Purpose: Urologists rely heavily on videourodynamics to identify patients with neurogenic bladders who are at risk of upper tract injury, but their interpretation has high interobserver variability. Our objective was to develop deep learning models of videourodynamics studies to categorize severity of bladder dysfunction.
Materials and methods: We performed a cross-sectional study of patients aged 2 months to 28 years with spina bifida who underwent videourodynamics at a single institution between 2019 and 2021. The outcome was degree of bladder dysfunction, defined as none/mild, moderate, and severe, defined by a panel of 5 expert reviewers. Reviewers considered factors that increase the risk of upper tract injury, such as poor compliance, elevated detrusor leak point pressure, and detrusor sphincter dyssynergia, in determining bladder dysfunction severity. We built 4 models to predict severity of bladder dysfunction: (1) a random forest clinical model using prospectively collected clinical data from videourodynamics studies, (2) a deep learning convolutional neural network of raw data from the volume-pressure recordings, (3) a deep learning imaging model of fluoroscopic images, (4) an ensemble model averaging the risk probabilities of the volume-pressure and fluoroscopic models.

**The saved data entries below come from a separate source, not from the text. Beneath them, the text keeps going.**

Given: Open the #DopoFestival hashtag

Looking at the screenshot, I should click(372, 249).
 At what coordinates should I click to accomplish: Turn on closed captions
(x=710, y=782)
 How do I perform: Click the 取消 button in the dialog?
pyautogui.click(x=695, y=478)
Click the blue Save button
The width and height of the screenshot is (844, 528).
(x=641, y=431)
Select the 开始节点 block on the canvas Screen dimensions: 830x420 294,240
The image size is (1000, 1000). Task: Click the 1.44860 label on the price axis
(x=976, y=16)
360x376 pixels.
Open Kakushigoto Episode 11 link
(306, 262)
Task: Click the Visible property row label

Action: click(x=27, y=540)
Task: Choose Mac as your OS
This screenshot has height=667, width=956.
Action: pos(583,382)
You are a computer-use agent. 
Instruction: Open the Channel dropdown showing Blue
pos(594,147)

Results: Among 306 videourodynamics studies, the accuracy and weighted kappa of the ensemble model classification of bladder dysfunction when at least 75% expected bladder capacity was reached were 70% (95% CI 66%,76%) and 0.54 (moderate agreement), respectively. The performance of the clinical model built from data extracted by pediatric urologists was the poorest with an accuracy of 61% (55%, 66%) and a weighted kappa of 0.37.
Conclusions: Our models built from urodynamic pressure-volume tracings and fluoroscopic images were able to automatically classify bladder dysfunction with moderately high accuracy.
Keywords: machine learning; spinal dysraphism; urinary bladder, neurogenic; urodynamics.